We wandered down the road towards the village. I had no set plan for the excursion, when my eye fell on the golf course at the right of the road. I remembered the ball I had lost on the day of James Holland's murder. There wasn't a chance of finding it, but it gave me an objective.

I lifted Tony over the fence and then got through myself. The long strap fastened to the harness was twitched from my grasp as Tony ran off down the second fairway. I cast an anxious look around, but no one was playing.

Presently he stopped and turned, waiting for me to catch up. I knew better than to hurry. It would only set him off again. As I proceeded at the same pace, he squatted down on the grass, bending over something interestedly. I made a sudden spurt and put my foot firmly on the trailing lead.

Tony did not seem to mind losing his stolen freedom. He stood upright with the object of his interest grasped tightly in one hand.

“Show,” I commanded, remembering other souvenirs. Against some protest I prised open his small fist.

“Good Heavens!” I said with mild surprise. “Maybe there's a chance of finding that ball of mine if you can pick up a thing like this.” It was a baby's dummy.

“What an extraordinary thing to find on a golf course,” I remarked, not recollecting that I had thrown it there myself. “Come along, fellah. We'll make for the eighteenth. You can try out your sharp eyes there.”

I tried to persuade Tony to throw the dummy away, but he put it carefully into a pocket.

We cut across the fairways. Once or twice I had to lift Tony across a narrow creek. Luckily it was dry, as I slipped and half fell, much to the child's amusement. We climbed up the slope of the seventeenth fairway. Ames was mowing the green. I thought it advisable to explain my presence on the course minus clubs and plus child. Also, I was unsure of my position. The open invitation to use the course may have ceased now with Mr Holland's decease.

Ames was playing his cheery open-air role that day, conformable to the links. He was in an ideal setting. I stood off the green looking up to where he sat in the saddle of the machine, the sun on his handsome face. He listened to my explanations and refrained from saying immediately that I had not a hope in Hades of finding the ball. He spoke intelligently to Tony, who stared back with his eyes and mouth wide open, and finally rounded off the conversation smoothly by commenting on the dryness of the season and general drought conditions.

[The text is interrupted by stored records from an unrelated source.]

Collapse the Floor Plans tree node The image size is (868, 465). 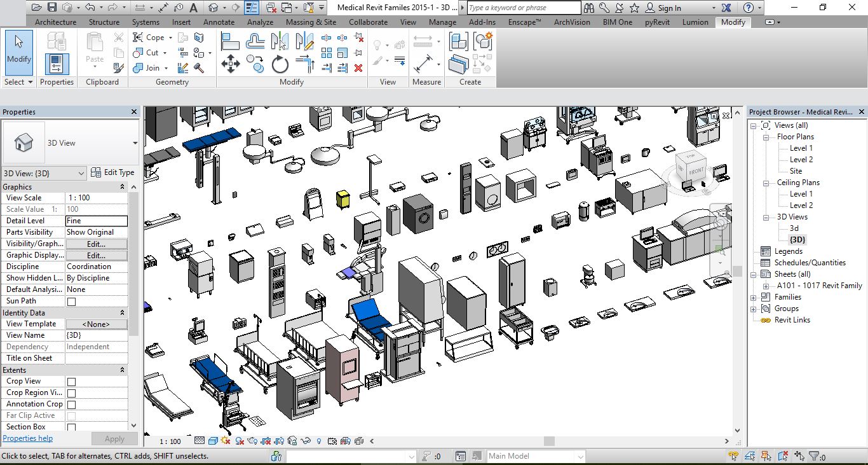click(766, 137)
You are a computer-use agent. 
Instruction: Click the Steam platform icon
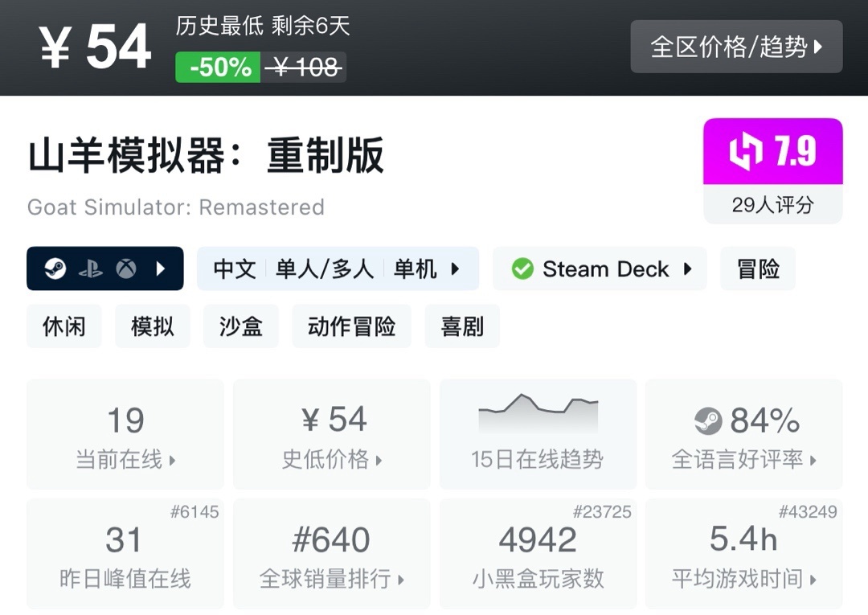(55, 269)
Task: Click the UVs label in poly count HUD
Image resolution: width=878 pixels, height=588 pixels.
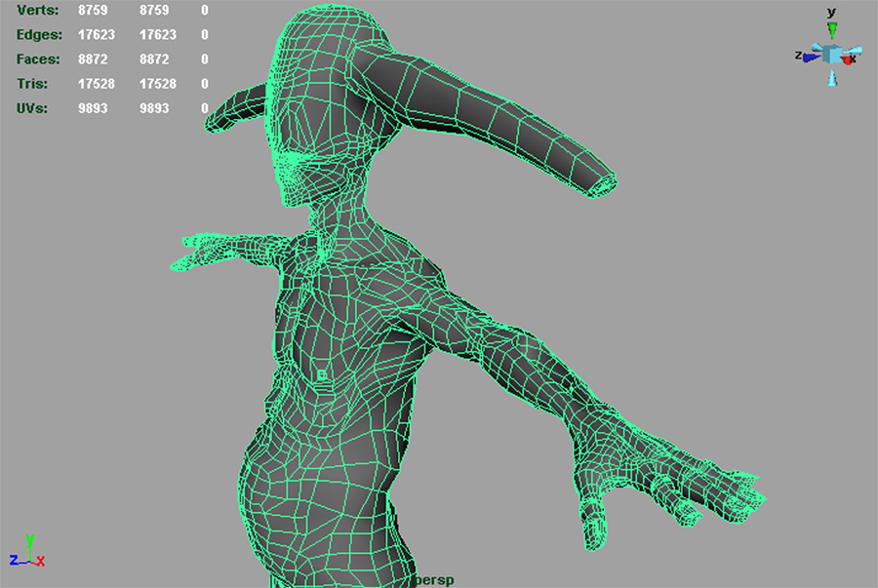Action: (33, 108)
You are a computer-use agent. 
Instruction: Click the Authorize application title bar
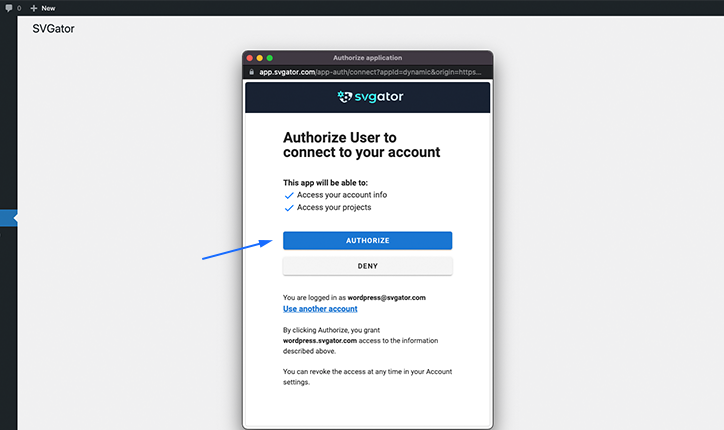pos(368,58)
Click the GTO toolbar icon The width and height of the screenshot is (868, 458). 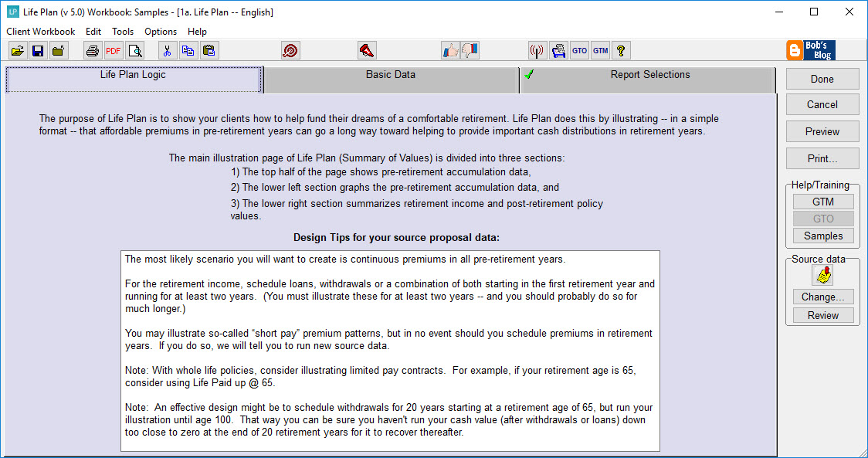[x=579, y=49]
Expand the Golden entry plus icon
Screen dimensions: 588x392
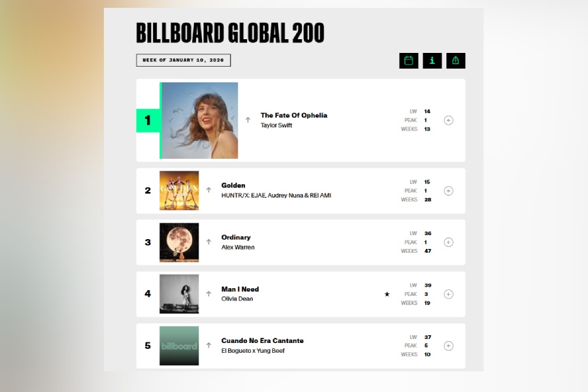click(448, 191)
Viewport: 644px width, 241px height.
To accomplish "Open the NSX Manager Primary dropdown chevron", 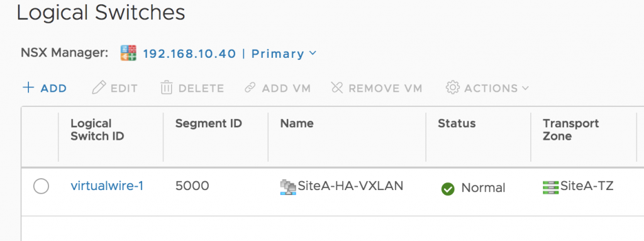I will [x=313, y=53].
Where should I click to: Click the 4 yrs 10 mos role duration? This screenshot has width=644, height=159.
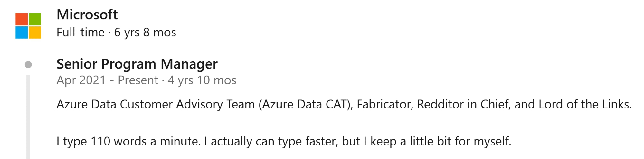(202, 80)
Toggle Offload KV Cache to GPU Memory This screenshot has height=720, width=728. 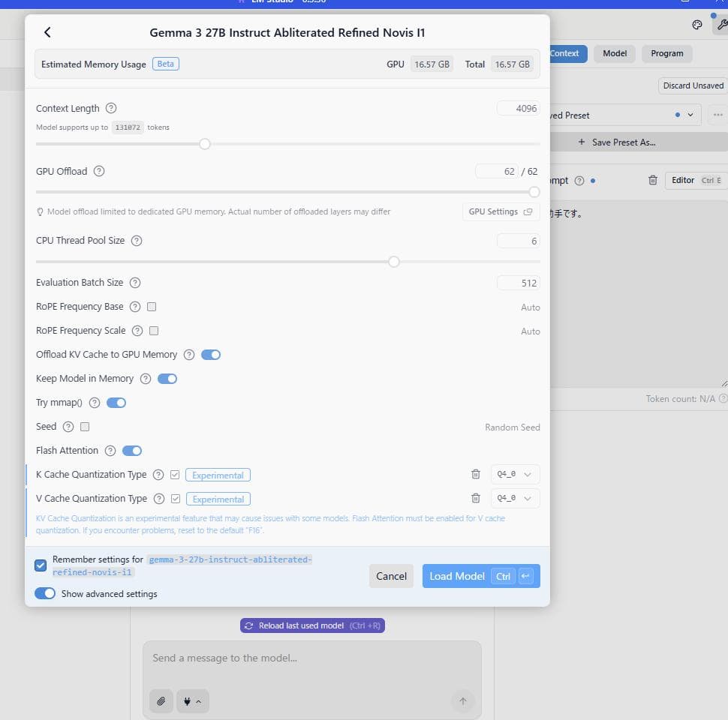click(211, 355)
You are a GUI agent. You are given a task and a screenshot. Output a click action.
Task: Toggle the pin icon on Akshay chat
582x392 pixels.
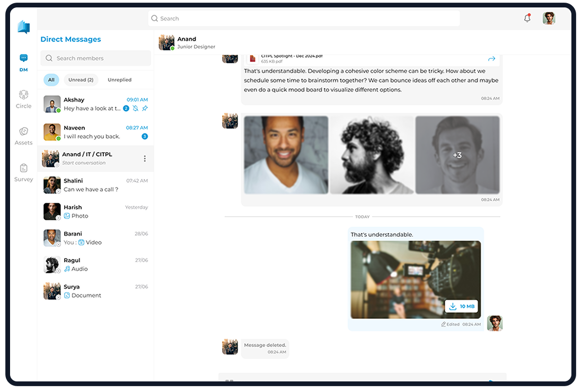(145, 108)
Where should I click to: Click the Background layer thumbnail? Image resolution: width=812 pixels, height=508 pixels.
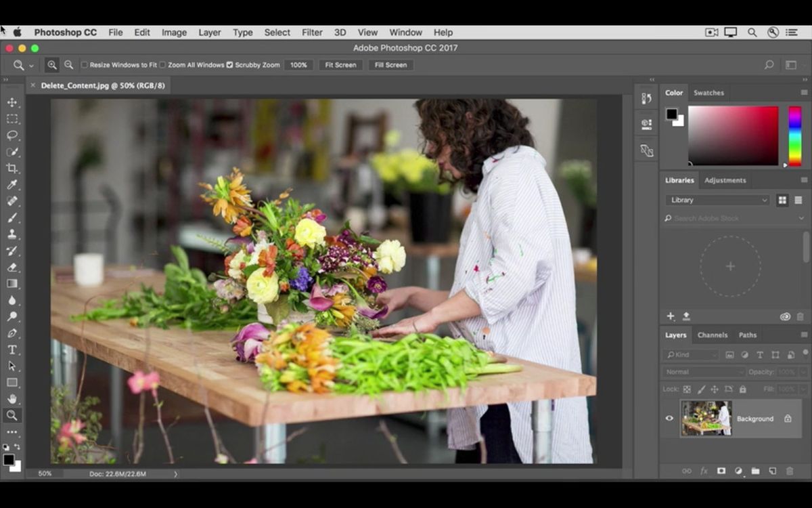pyautogui.click(x=706, y=419)
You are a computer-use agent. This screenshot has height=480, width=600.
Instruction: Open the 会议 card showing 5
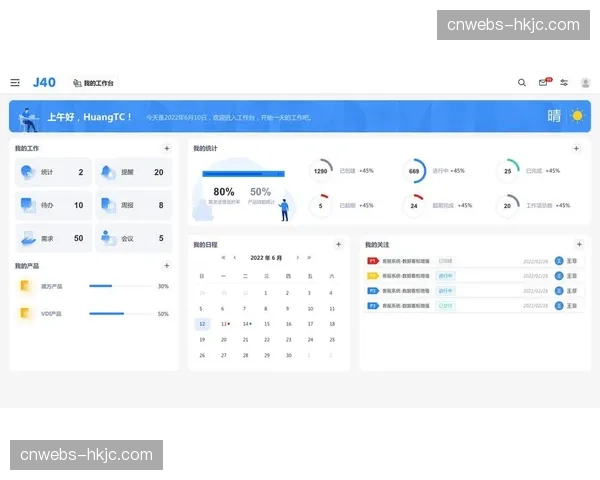[x=134, y=238]
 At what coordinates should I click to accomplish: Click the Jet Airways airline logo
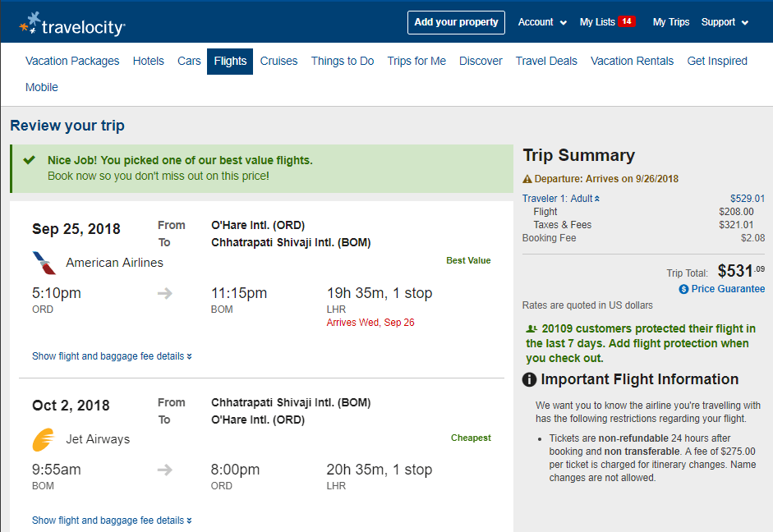43,439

I made a half-hearted search for the ball, beating around the scrub with a stick. Tony followed suit. It was a new sort of game to him. After stopping his weapon on the shin for the third occasion, I considered it time to close the search. The fruit of my labours consisted of a very old ball indecently denuded of its outer covering. I was putting this in Tony's pocket when a hail came from the tee. We hurriedly withdrew into the shelter of the trees and waited for a female golfer to drive off. She might have saved her breath, as the ball trickled to rest a hundred yards from where we had stood. When I saw that the female golfer was Daisy Potts-Power, I hastily worked out a plan of retreat to avoid meeting her. She had not recognized us and I
had no desire to be caught again. Or hadn't I? A notion came to me suddenly. Maybe Daisy would be useful. I waited until she took a number three to a low-lying ball. It came straight across the course to the rough without gaining the slightest ground towards the green. I marked its fall with my eye and strolled over to wait for her.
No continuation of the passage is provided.